Skip the pictures and copy all the data that follows exactly.

Screenshot grounding data:
════════════════════

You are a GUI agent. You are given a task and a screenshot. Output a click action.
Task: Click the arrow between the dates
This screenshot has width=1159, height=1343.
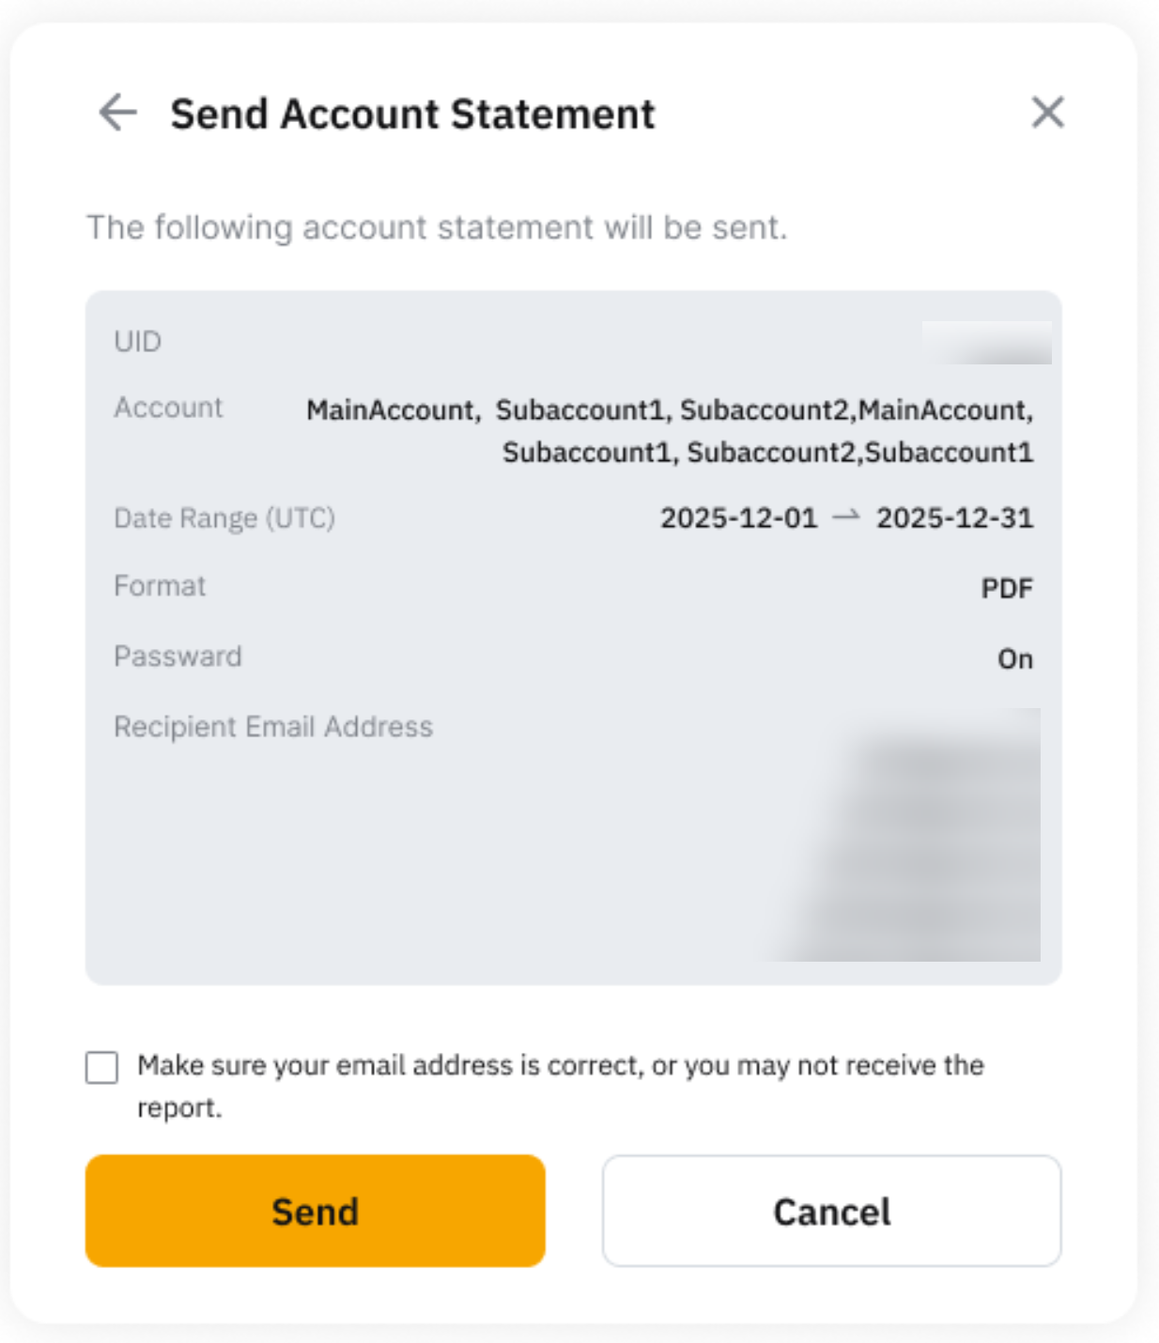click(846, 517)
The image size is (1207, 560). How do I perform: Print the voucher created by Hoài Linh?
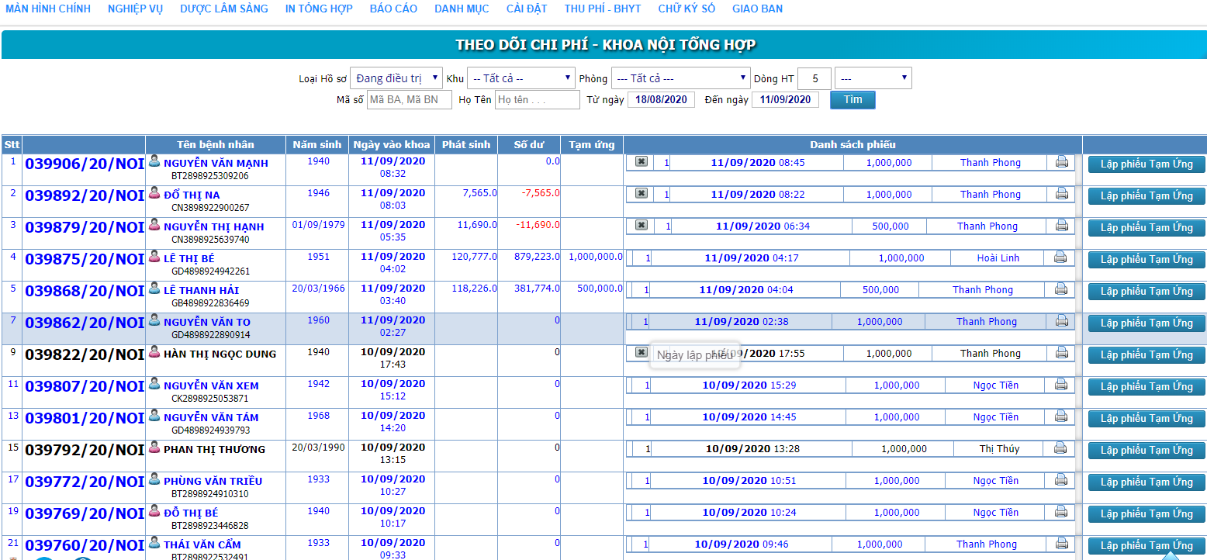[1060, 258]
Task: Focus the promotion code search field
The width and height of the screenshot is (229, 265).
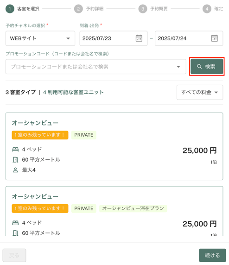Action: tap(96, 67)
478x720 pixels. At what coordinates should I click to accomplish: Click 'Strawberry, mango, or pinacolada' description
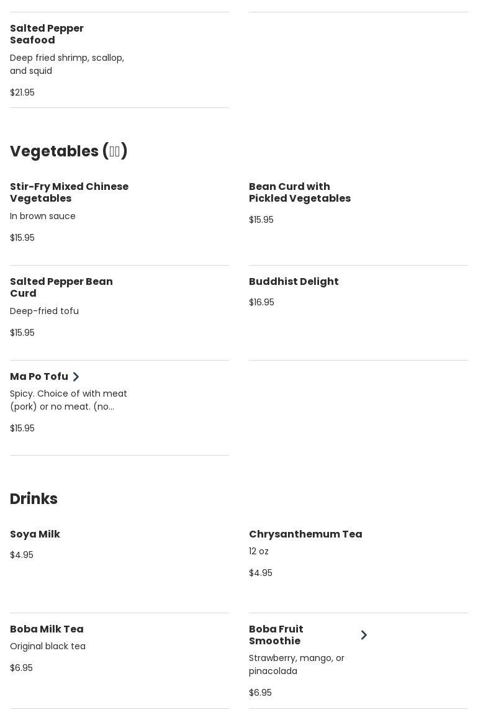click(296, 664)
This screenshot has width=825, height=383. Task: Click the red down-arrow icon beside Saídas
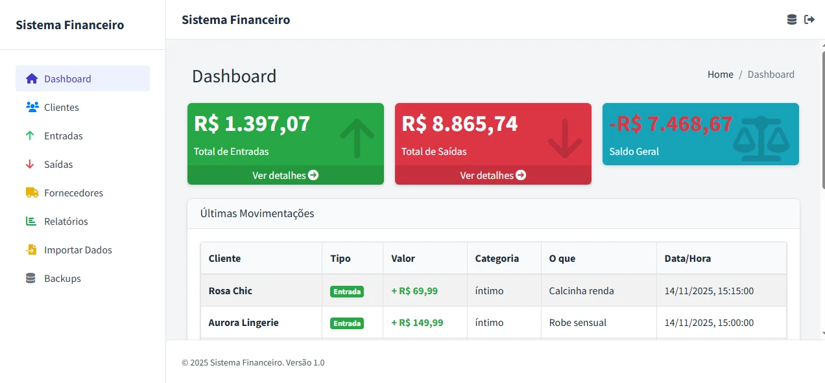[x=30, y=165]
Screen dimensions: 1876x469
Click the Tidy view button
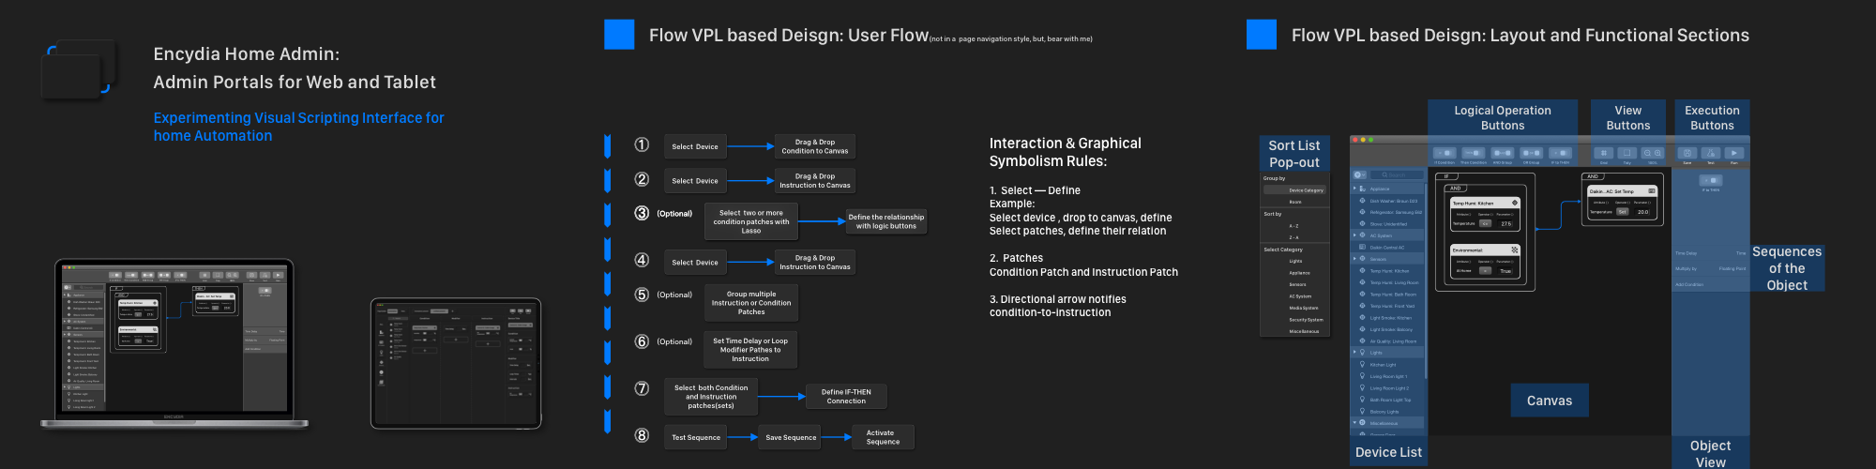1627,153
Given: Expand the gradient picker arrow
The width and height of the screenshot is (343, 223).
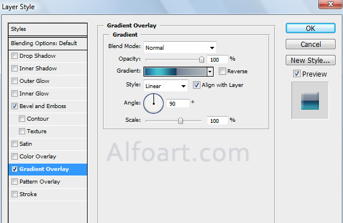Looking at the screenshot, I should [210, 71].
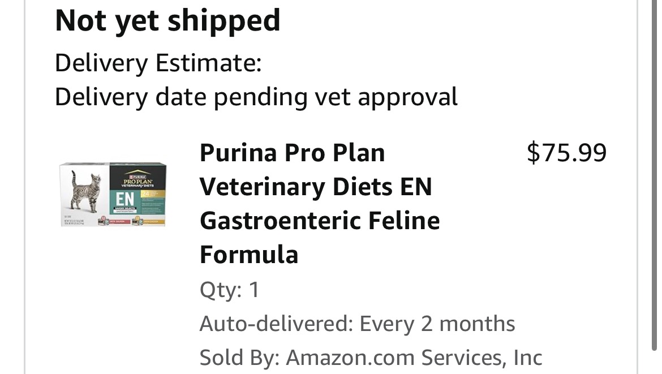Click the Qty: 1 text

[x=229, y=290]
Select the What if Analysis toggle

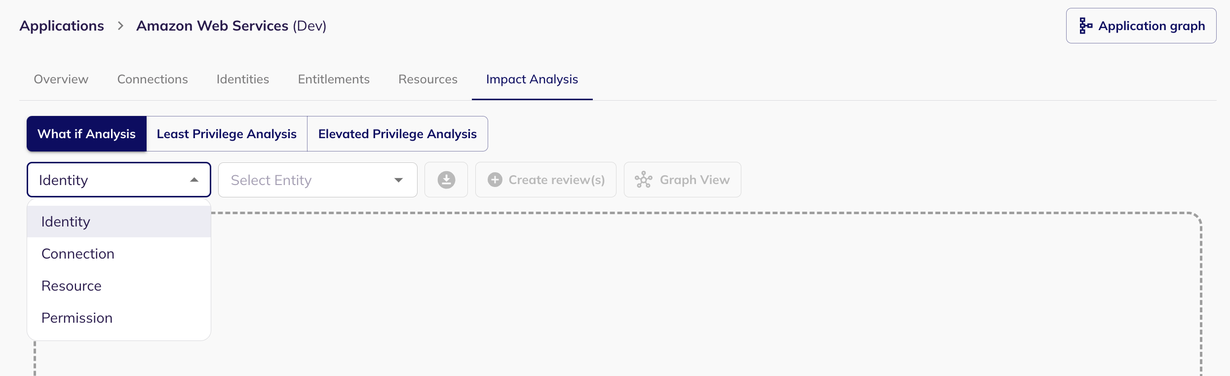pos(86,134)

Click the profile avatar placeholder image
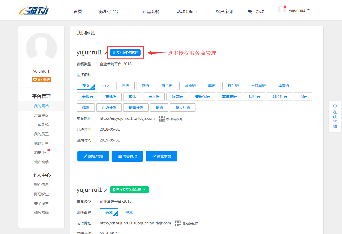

════════════════════

§ **Answer to the problem**
You are a GUI agent. You are given a task and a screenshot. Output a click action.
Task: Click the arrow between the dates
This screenshot has width=1159, height=1343.
click(846, 517)
The image size is (1207, 560). How do I perform: Print the voucher created by Hoài Linh?
[1060, 258]
Task: Focus the promotion code search field
The width and height of the screenshot is (229, 265).
Action: tap(96, 67)
478x720 pixels. At what coordinates should I click to accomplish: Click 'Strawberry, mango, or pinacolada' description
click(296, 664)
This screenshot has width=825, height=383. Task: Click the red down-arrow icon beside Saídas
[x=30, y=165]
Screen dimensions: 1876x469
Click the Tidy view button
1627,153
Given: Expand the gradient picker arrow
The width and height of the screenshot is (343, 223).
Looking at the screenshot, I should [210, 71].
Click the Qty: 1 text

[x=229, y=290]
Select the What if Analysis toggle

pos(86,134)

Click the profile avatar placeholder image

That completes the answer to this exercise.